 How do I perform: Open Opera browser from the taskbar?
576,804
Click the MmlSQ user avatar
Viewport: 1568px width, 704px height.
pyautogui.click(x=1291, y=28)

● **About this task**: Return all of the entries word for word.

● **Reply**:
 How do I perform: Open Opera browser from the taskbar?
576,804
Click the MmlSQ user avatar
Viewport: 1568px width, 704px height.
pyautogui.click(x=1291, y=28)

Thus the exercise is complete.